This repository contains scripts for processing data for Volkova & Ruggles paper:
"Metagenomic Analysis of Autoimmune Disease Identifies Robust Autoimmunity and Disease Specific Microbial Signatures".
Brief description of each of the scripts:
barplots_genus_16s_for_fig2.R makes bar plots for each of the 16S studies on genus level.
barplots_genus_meta_for_fig2.R makes bar plots for each of the metagenomics studies on genus level.
barplots_info_16S_for_fig2.R makes horizontal bars and bars of the number of healthy and disease samples in each of the 16S studies.

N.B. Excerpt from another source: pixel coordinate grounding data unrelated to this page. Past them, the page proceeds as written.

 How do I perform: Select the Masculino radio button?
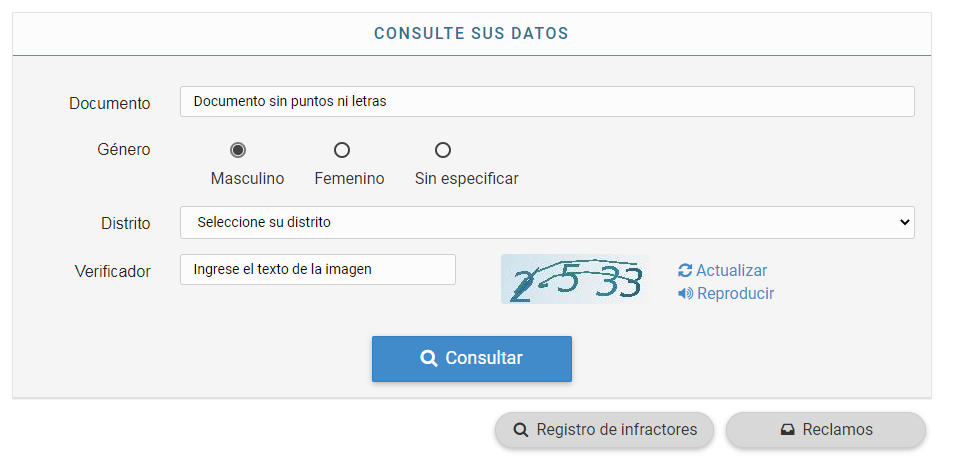(x=238, y=150)
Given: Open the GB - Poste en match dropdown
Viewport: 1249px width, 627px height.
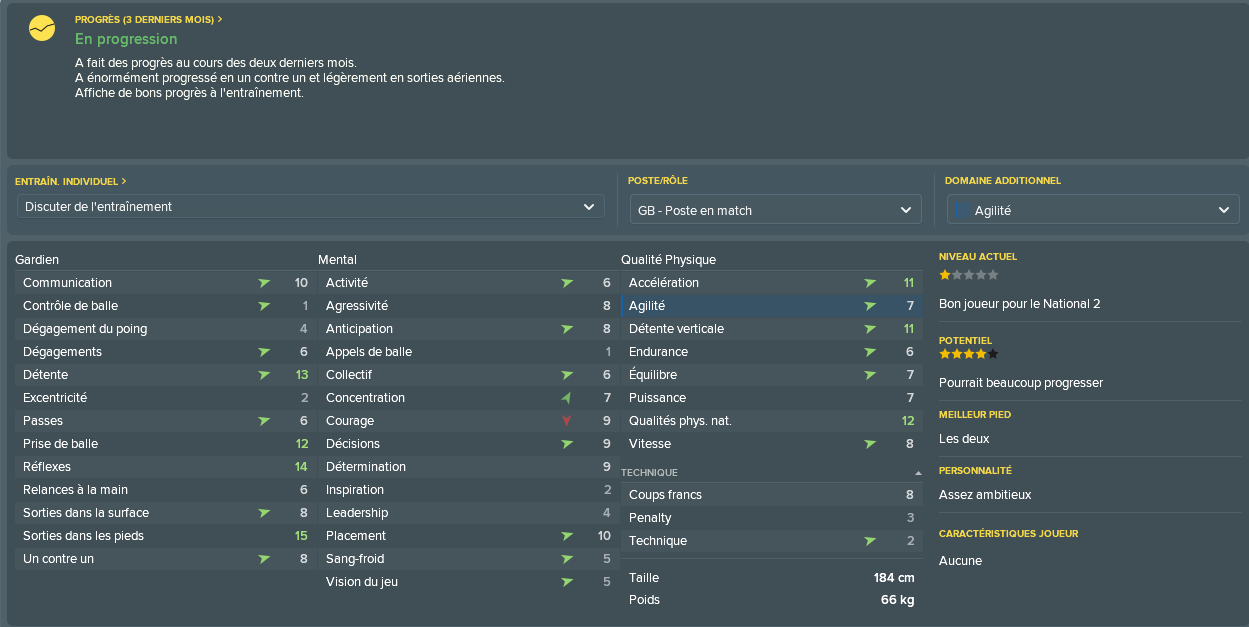Looking at the screenshot, I should tap(775, 210).
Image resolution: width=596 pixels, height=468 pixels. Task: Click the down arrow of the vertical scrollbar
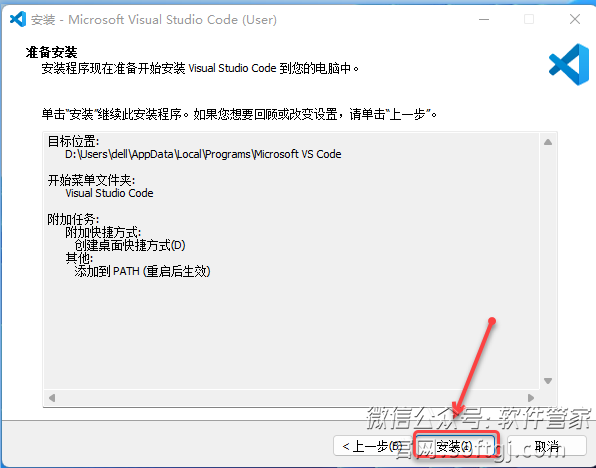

barplots_info_meta_for_fig2.R makes horizontal bars and bars of the number of healthy and disease samples in each of the metagenomics studies.
compute_f1.R computes F1 macro score.
correlate_w_metabolomics.R performs spearman correlation between iHMP metagenomics and metaproteomics data for bacteria found to be predictive of disease.
make_lollipop_plots.R makes lollipop and logfc plots of ranked features.
make_venn_diagrams.R makes 3 Venn diagrams for IBD, MS and RA and calculates how many features overlap in models that contain one of the above diseases.
merge_mapping_w_abundance.R merges mapping file with the abundance tables and converts absolute abundance to relative abundance.
metagenomics_paired.sh processes paired read metagenomics data with the accession numbers being supplied as a txt file.
metagenomics_single.sh processes single read metagenomics data with the accession numbers being supplied as a txt file.
ml_functions.R contains machine learning functions for running random forest, xgboost, svm with rfe and ridge regression.
ml_performance_heatmap.R makes a heatmap of AUCs and F1 scores.
pcoa_16s.R creates PCOA plots from 16S relative abundance tables.
pcoa_meta.R creates PCoA plots from metagenomics relative abundance tables.
piecharts_excluded_studies.R makes pie charts to show how the studies were excluded based on different criteria.
prepare_for_ml_disease_vs_disease.R prepares a table with metadata and microbial abundance for machine learning for disease vs disease models.
prepare_for_ml_disease_vs_healthy.R prepares a table with metadata and microbial abundance for machine learning.
qiime2_454.sh processes 454 fastq files paths to which are provided in a manifest file.
qiime2_paired.sh processes paired-read Illumina fastq files paths to which are provided in a manifest file.
qiime2_single.sh processes single-read Illumina and Ion Torrent fastq files paths to which are provided in a manifest file.
qiime2_train_taxonomy.sh trains a taxonomy classifier on whole 16s rRNA sequences from GreenGenes 13_8 database.
rank_features.R ranks the features by mean importance from all four models.
run_ml_disease_vs_disease.R runs ml on prepared tables from prepare_for_ml_disease_vs_disease.R.
run_ml_disease_vs_healthy.R run ml on prepared tables from prepare_for_ml_disease_vs_healthy.R.
visualize_metabolomics_correlation.R plots a heatmap and metabolites correlated with individual bacteria colored by p values.